Re: animation from sequence of PNGs
Posted: 2014-02-05T13:25:09-07:00
by snibgo
I don't do GIF or presentations much but, just for fun, I put one of my GIFs into OpenOffice Impress, v4.0.1 (on Windows 8.1), and saved as a PPT. It works fine, continuously looping, both when viewing in design mode and as a slideshow.
I created the GIF with "convert -delay 20 %FRAMES_DIR%\itr_f_*.png itr.gif". I think the default for "-loop" is 0.
Re: animation from sequence of PNGs
Posted: 2014-02-05T14:15:07-07:00
by fmw42
Have you tried
convert -delay 20 F_*.png -loop 0 miff:- | convert - animation.mov
or
convert -delay 20 F_*.png -loop 0 miff:- | convert - animation.avi
But most players will ignore the -loop 0 and just loop once, unless you choose the LOOP option in the player.
The order gets jumbled if you do not have leading zeros in your file names.
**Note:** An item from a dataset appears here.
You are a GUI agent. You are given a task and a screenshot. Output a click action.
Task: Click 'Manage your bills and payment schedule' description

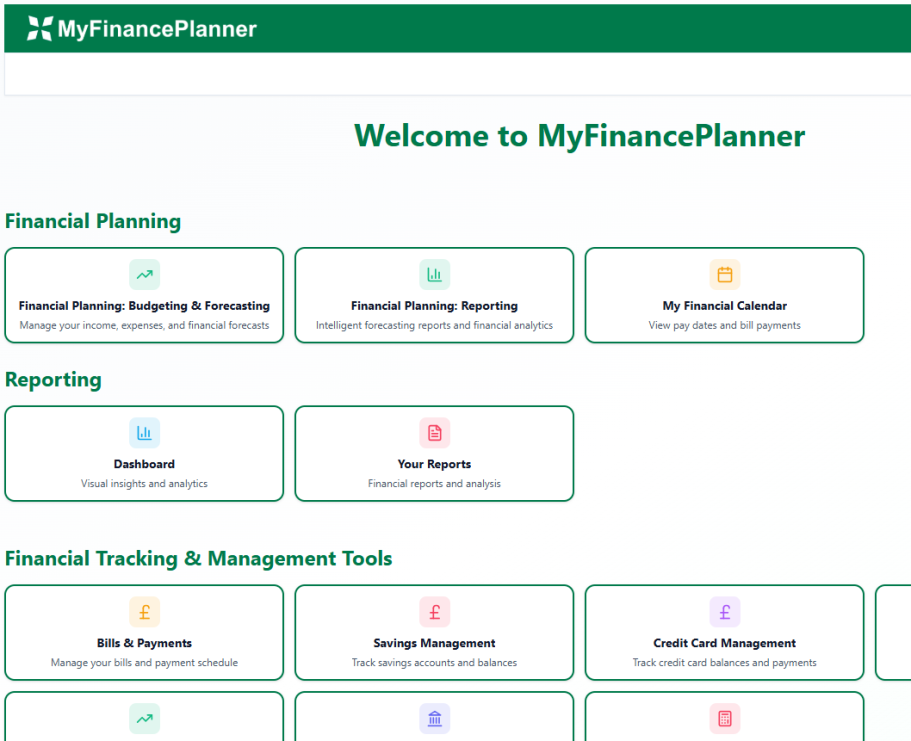point(144,662)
Thus F_10.png would come before F_2.png
To get the right order, use
F_0001.png
F_0002.png
...
F_0010.png
etc
Re: animation from sequence of PNGs
Posted: 2014-02-05T14:47:45-07:00
by glennrp
snibgo wrote:. I think the default for "-loop" is 0.
The default image->iterations used in the GIF decoder is 1 in ImageMagick, which means "play once". If you are converting from another format, it is likely to default to 0 in the GIF encoder, which means "play forever".